A few things you only learn after spending real time in this codebase.

The repo is older than YouTube

The first commit in the LLVM history is dated 2001-06-06. That predates Wikipedia going public (Jan 2001 was very early), the iPod (Oct 2001), Mac OS X 10.1 (Sep 2001), and YouTube (Feb 2005) — and it predates the LLVM 1.0.0 release (Oct 2003) by more than two years. The first commit message reads, in its entirety:

New repository initialized by cvs2svn.

The repo has lived through CVS → SVN → SVN-monorepo → git-monorepo migrations. A few commits from 2001 still live in the history with their original timestamps.

A quarter-million TODOs

A naive grep for TODO, FIXME, HACK, or XXX across all C, C++, headers, and inline files in the repository turns up roughly 25,000 hits. That's about one TODO every six source files. A surprising fraction date back to the 2000s — the IR parser, the Support library, and the early SelectionDAG code carry their original notes from when there were five contributors instead of seven thousand.

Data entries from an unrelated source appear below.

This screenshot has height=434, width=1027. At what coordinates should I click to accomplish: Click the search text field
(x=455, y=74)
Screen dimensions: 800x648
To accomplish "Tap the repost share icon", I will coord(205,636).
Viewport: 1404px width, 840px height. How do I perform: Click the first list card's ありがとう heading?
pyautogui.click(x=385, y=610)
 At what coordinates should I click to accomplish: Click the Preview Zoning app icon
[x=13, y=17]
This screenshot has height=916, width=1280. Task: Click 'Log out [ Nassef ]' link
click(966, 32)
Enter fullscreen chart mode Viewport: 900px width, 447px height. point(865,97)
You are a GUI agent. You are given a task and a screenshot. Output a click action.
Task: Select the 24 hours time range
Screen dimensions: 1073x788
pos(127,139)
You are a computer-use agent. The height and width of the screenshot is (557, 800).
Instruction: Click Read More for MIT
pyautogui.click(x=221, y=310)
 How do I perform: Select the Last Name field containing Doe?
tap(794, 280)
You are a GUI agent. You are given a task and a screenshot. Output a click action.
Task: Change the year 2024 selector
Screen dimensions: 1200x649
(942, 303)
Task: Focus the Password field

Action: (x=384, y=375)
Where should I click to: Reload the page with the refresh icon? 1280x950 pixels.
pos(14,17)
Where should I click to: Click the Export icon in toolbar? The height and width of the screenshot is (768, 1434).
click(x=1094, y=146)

41,000+ commits in a single year

2025 set a new annual record at 41,345 commits. That's roughly 113 commits per day, every day, for a year. Even allowing for time-zone smear, multiple commits land per hour around the clock.

clang is bigger than llvm

By non-test source-line count, Clang has roughly 1.9 million lines vs. LLVM core's 873,000. Most of the asymmetry comes from generated headers (Clang's TableGen output for diagnostics, attributes, builtins, etc.) and from the staggering surface area of the C++ language standard, which Clang implements piecewise.

LLDB is the third-largest subproject

A surprise to most people: LLDB at ~750k lines is bigger than MLIR (~745k), both of them are bigger than flang (~335k), and all three together don't quite reach Clang's size. LLDB carries per-platform ABI plugins, DWARF and PDB parsers, a Python script bridge, a remote debugging stub, a GDB-remote protocol implementation, and a host of platform glue.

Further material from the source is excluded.